When interfacing the BPR with Ru M0A lines through a Ru via contact, excellent resistance values and electromigration behaviour have been measured. A complementary assessment study shows the advantages at system level of implementing BPRs as a scaling booster in 3nm SRAM designs.

Buried power rails (BPRs) have recently emerged as an attractive structural scaling booster allowing a further reduction of standard cell height in highly scaled technologies. Power rails, which are part of the power delivery network, are traditionally implemented in the chip’s back-end-of-line (BEOL, i.e., the Mint and M1 layers).

BPRs on the contrary are buried in the chip’s front-end-of-line (FEOL) to help free up routing resources for the interconnects. Moreover, they provide a lower resistive local distribution of the current to a technology that suffers from increasing BEOL resistance with pitch scaling.

Integrating BPRs within the front-end module is however challenging, as BPR processing may induce stress in the conduction channel – degrading the device mobility – or cause metal contamination issues. Imec has experimentally demonstrated the feasibility of integrating W-BPRs in a FinFET test vehicle.

__EXERCISE REQUIREMENTS__
Print the passage on buried power rails between "Integrating BPRs within" and "FinFET test vehicle.", inclusive. The records below the text come from a separate source.

__GIVEN INFORMATION__
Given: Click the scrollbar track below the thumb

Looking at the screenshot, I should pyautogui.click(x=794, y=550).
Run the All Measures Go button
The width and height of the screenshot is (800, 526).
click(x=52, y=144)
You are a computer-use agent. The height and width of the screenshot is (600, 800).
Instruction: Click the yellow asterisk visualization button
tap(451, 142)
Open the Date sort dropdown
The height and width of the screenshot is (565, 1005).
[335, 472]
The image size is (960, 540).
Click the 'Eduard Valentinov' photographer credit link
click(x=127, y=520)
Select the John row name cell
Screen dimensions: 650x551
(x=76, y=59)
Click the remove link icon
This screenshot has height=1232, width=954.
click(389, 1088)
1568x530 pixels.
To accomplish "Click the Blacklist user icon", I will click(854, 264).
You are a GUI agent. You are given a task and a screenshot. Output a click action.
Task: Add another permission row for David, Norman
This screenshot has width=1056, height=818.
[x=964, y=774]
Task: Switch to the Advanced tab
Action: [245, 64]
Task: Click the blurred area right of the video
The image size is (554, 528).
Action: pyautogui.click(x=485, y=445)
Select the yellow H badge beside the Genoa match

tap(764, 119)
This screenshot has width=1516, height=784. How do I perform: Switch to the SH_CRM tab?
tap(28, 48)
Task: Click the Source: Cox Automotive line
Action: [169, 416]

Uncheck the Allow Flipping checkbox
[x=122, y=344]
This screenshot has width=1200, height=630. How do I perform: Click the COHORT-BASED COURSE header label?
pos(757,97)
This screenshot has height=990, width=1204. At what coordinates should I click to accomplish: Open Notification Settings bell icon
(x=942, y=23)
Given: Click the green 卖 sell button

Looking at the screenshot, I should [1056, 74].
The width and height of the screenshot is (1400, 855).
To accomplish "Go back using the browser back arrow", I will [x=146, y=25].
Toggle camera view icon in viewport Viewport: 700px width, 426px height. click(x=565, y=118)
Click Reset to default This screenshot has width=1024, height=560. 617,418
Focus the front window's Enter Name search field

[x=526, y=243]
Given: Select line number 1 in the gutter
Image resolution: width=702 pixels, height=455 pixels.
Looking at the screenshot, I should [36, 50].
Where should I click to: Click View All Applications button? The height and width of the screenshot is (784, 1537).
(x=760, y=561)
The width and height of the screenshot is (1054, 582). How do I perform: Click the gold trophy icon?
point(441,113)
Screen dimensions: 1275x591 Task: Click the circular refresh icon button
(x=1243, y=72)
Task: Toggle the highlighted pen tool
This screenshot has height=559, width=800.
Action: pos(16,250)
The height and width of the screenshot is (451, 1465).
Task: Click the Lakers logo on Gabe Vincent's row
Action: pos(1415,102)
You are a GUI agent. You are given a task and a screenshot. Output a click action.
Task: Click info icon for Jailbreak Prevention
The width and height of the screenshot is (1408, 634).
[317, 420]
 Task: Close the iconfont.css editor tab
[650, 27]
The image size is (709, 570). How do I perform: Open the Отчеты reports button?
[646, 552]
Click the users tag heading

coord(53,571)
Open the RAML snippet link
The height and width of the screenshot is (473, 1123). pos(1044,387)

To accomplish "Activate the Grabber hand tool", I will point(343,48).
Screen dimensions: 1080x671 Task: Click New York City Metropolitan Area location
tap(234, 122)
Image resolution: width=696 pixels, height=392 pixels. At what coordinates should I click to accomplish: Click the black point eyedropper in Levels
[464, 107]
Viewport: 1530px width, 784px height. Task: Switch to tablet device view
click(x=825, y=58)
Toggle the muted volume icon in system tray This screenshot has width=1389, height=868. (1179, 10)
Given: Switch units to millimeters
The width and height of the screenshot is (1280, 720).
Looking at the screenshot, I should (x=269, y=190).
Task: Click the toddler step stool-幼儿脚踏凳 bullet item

__TASK OUTPUT__
Integrating BPRs within the front-end module is however challenging, as BPR processing may induce stress in the conduction channel – degrading the device mobility – or cause metal contamination issues. Imec has experimentally demonstrated the feasibility of integrating W-BPRs in a FinFET test vehicle.